### Try it
Look at each line below and tally those holding "agent"; answer with that figure and nothing else.

*** The input ***

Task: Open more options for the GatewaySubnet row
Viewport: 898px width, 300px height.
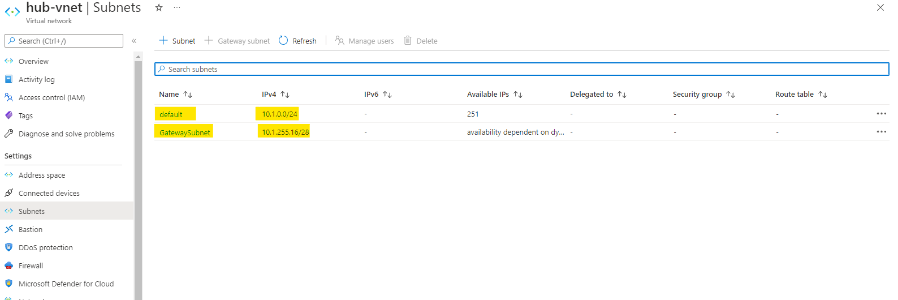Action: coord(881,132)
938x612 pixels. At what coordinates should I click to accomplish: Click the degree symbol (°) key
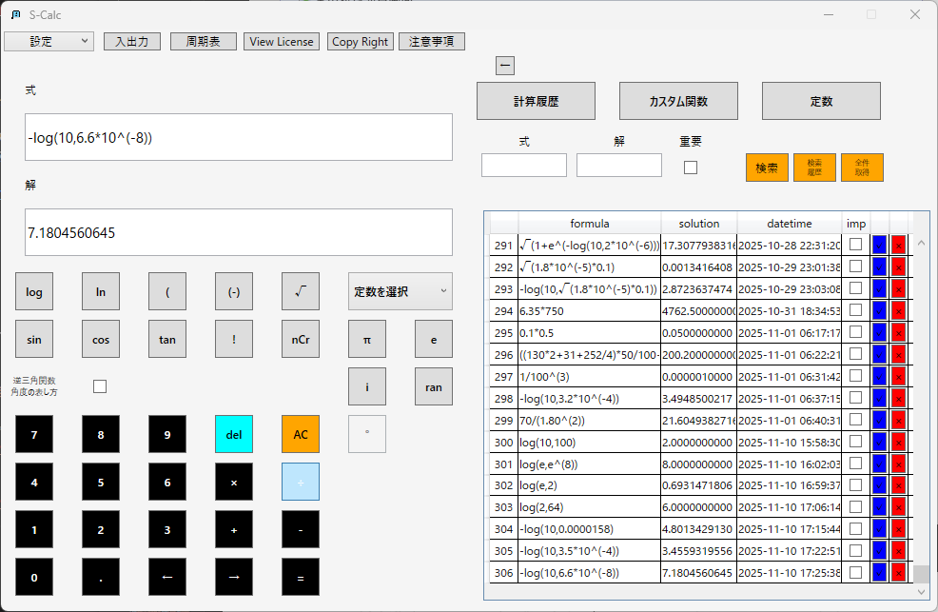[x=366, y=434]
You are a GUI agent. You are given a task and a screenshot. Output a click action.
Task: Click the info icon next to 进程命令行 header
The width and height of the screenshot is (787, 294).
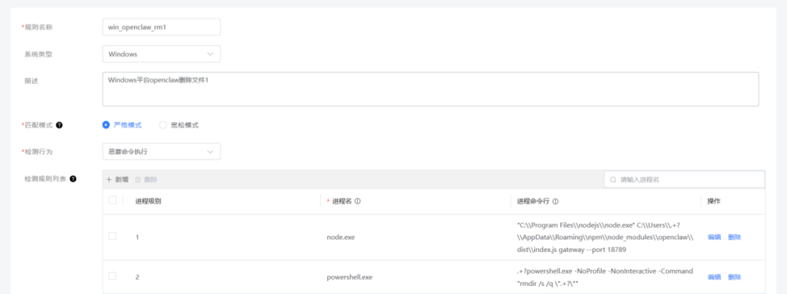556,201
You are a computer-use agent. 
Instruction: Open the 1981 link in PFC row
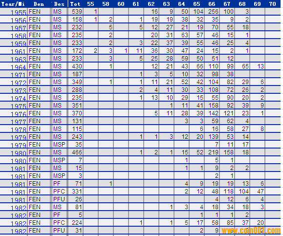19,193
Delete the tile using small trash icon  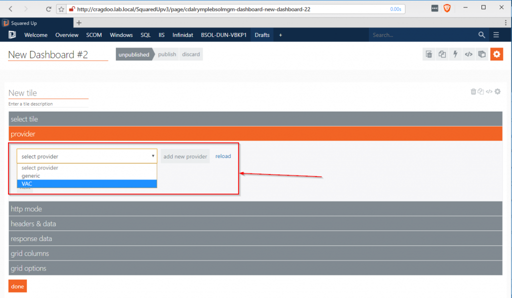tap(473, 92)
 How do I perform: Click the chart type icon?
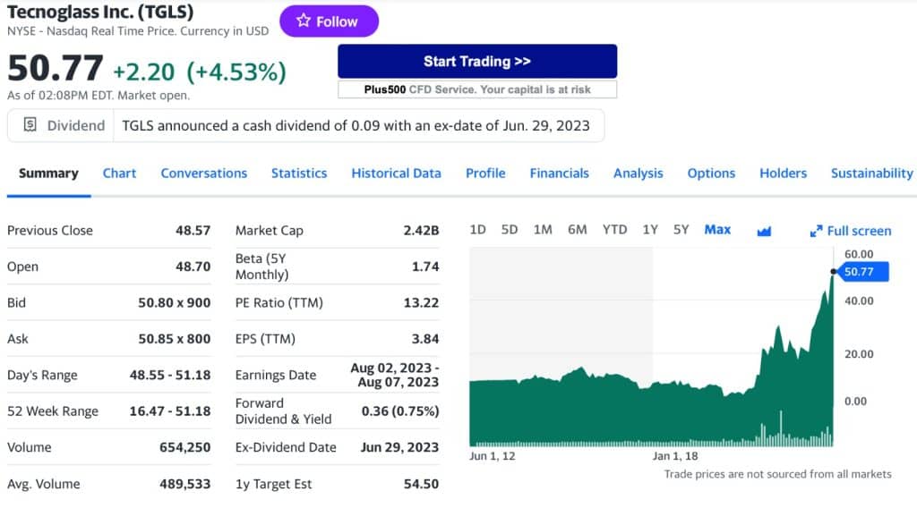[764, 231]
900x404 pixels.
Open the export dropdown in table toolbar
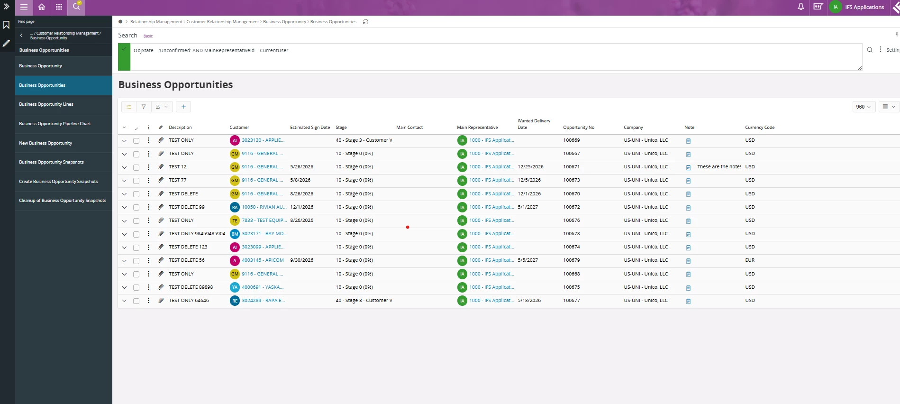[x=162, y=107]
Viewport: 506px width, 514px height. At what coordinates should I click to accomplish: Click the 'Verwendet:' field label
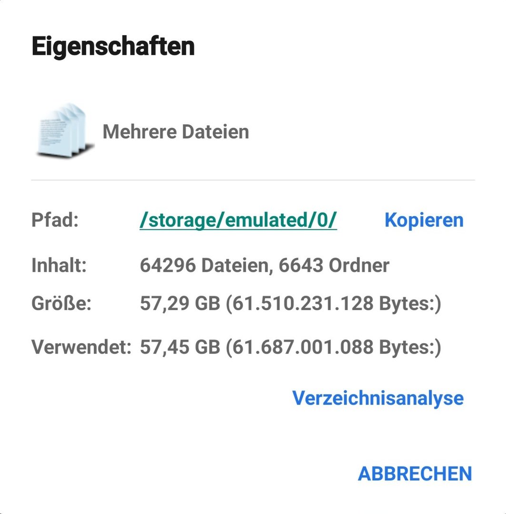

***
*** The input ***

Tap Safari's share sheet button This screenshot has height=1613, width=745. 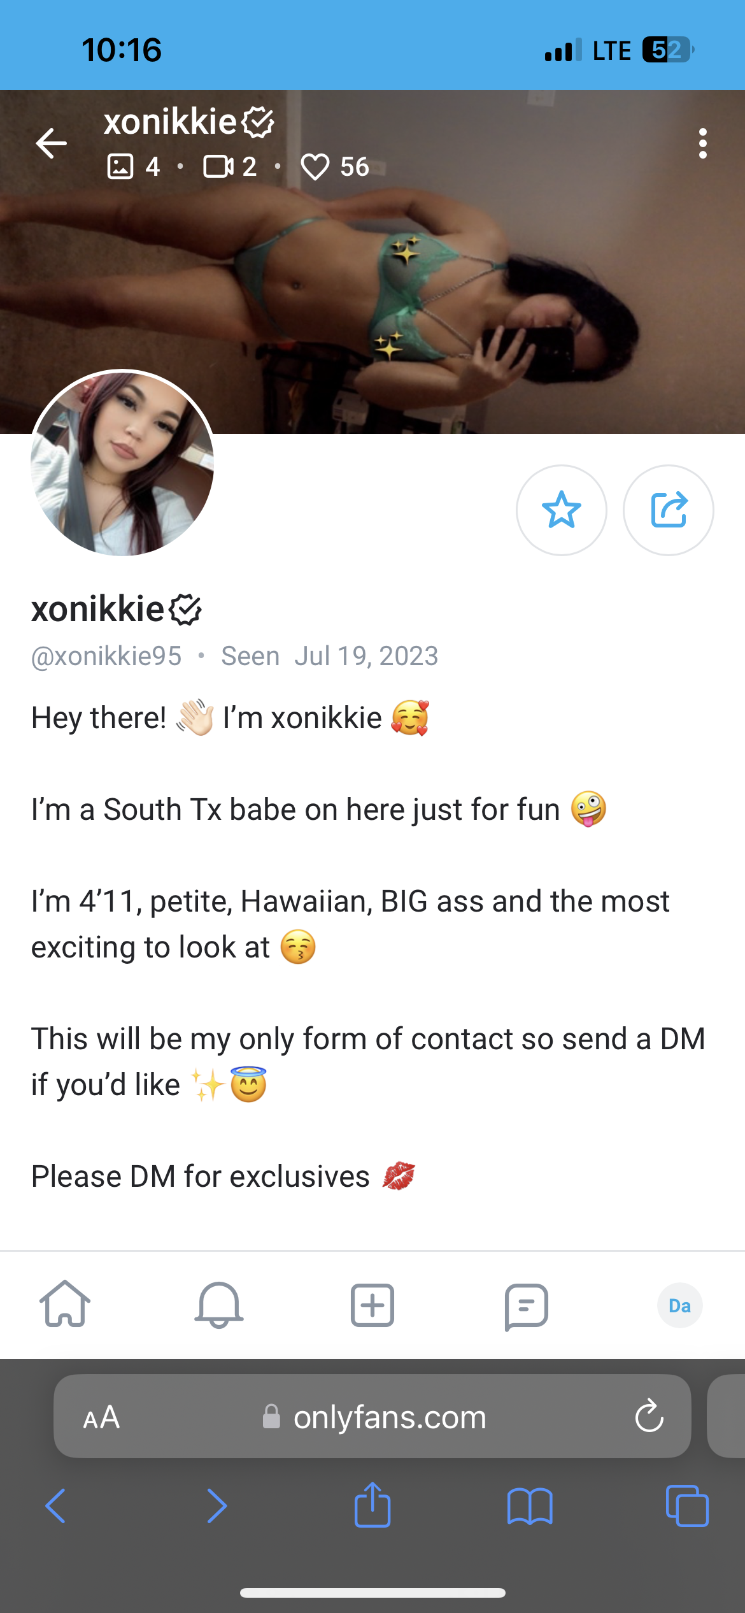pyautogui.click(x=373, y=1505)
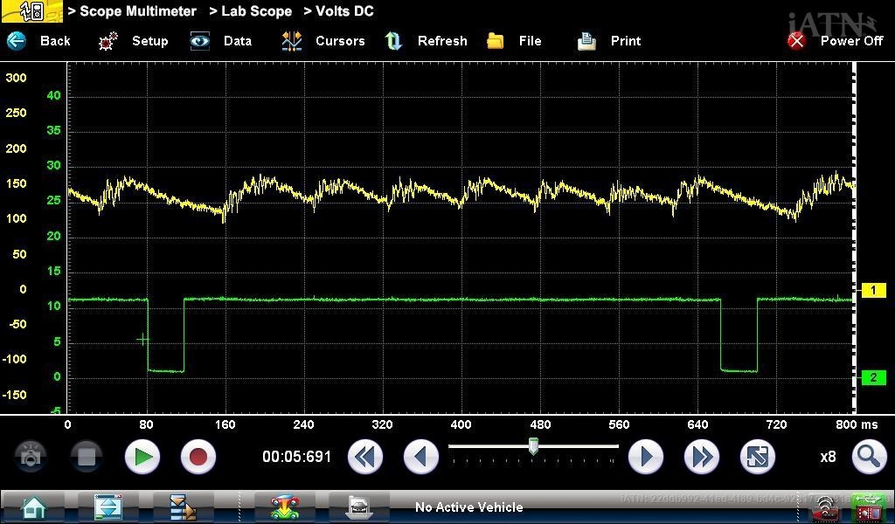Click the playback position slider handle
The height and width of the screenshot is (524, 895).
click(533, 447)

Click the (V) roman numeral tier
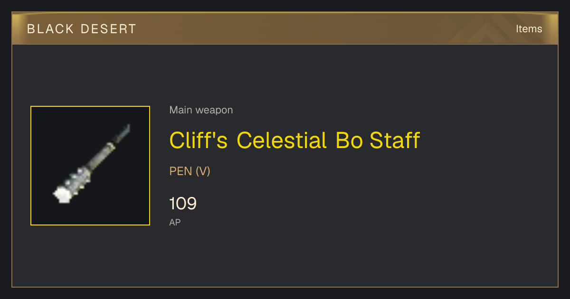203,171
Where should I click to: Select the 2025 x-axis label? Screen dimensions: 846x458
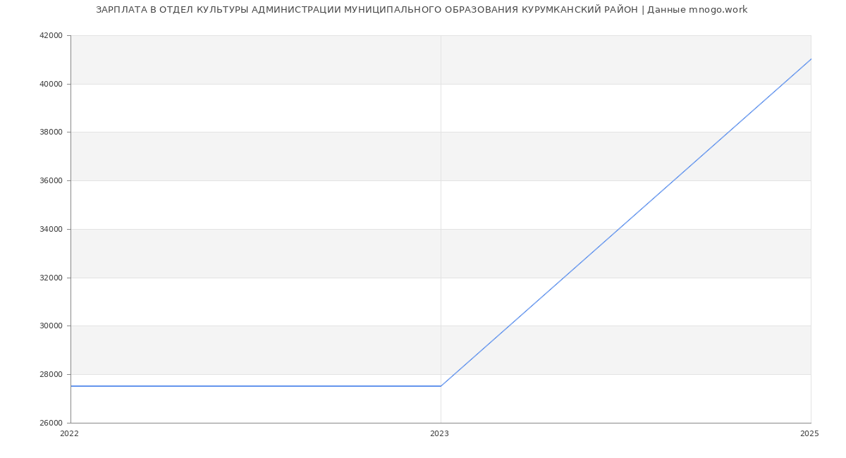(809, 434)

***
*** The input ***

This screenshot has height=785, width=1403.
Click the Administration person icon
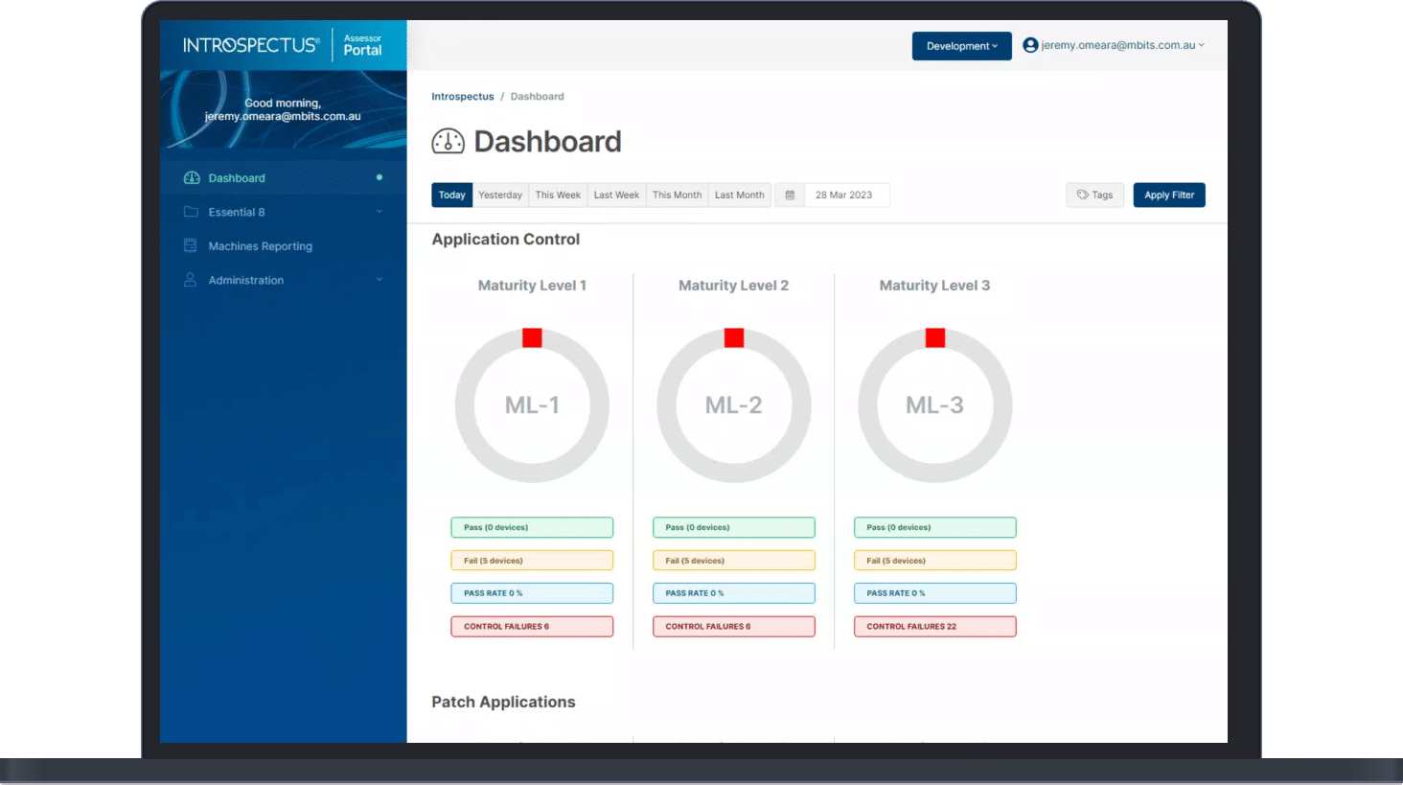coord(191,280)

***

### Task answer
2